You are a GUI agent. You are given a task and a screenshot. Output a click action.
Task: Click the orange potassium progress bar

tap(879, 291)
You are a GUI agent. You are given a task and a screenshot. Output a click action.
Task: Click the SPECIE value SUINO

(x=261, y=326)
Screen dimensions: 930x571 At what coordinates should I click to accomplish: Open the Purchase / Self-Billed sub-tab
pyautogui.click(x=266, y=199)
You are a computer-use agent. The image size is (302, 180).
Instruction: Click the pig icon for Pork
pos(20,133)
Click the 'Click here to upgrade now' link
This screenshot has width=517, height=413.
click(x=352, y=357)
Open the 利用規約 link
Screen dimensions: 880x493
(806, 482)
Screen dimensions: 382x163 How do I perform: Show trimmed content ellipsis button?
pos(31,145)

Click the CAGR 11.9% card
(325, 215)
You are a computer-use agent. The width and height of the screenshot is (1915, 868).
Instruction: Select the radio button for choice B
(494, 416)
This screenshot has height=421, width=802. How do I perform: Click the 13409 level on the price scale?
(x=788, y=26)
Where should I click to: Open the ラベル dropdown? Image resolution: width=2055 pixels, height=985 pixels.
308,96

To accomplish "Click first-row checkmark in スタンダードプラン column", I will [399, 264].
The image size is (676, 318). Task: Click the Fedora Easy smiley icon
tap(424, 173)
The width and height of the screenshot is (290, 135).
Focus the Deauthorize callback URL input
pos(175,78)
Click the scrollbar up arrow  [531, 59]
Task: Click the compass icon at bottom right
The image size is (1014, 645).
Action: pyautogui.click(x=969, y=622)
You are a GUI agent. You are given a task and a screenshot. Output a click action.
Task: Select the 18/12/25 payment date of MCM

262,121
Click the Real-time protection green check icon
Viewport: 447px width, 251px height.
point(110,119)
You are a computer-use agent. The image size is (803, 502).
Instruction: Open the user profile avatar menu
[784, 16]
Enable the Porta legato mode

**THE PROBLEM:** Quote the records word for word, beginning at the line that contains "You are a computer-use agent. The width" and stopping after the line that contains "Action: pyautogui.click(x=969, y=622)".

**EXERCISE ANSWER:**
You are a computer-use agent. The width and height of the screenshot is (1915, 868).
Instruction: Select the radio button for choice B
(494, 416)
This screenshot has height=421, width=802. How do I perform: Click the 13409 level on the price scale?
(x=788, y=26)
Where should I click to: Open the ラベル dropdown? Image resolution: width=2055 pixels, height=985 pixels.
308,96

To accomplish "Click first-row checkmark in スタンダードプラン column", I will [399, 264].
The image size is (676, 318). Task: Click the Fedora Easy smiley icon
tap(424, 173)
The width and height of the screenshot is (290, 135).
Focus the Deauthorize callback URL input
pos(175,78)
Click the scrollbar up arrow  [531, 59]
Task: Click the compass icon at bottom right
The image size is (1014, 645).
Action: pyautogui.click(x=969, y=622)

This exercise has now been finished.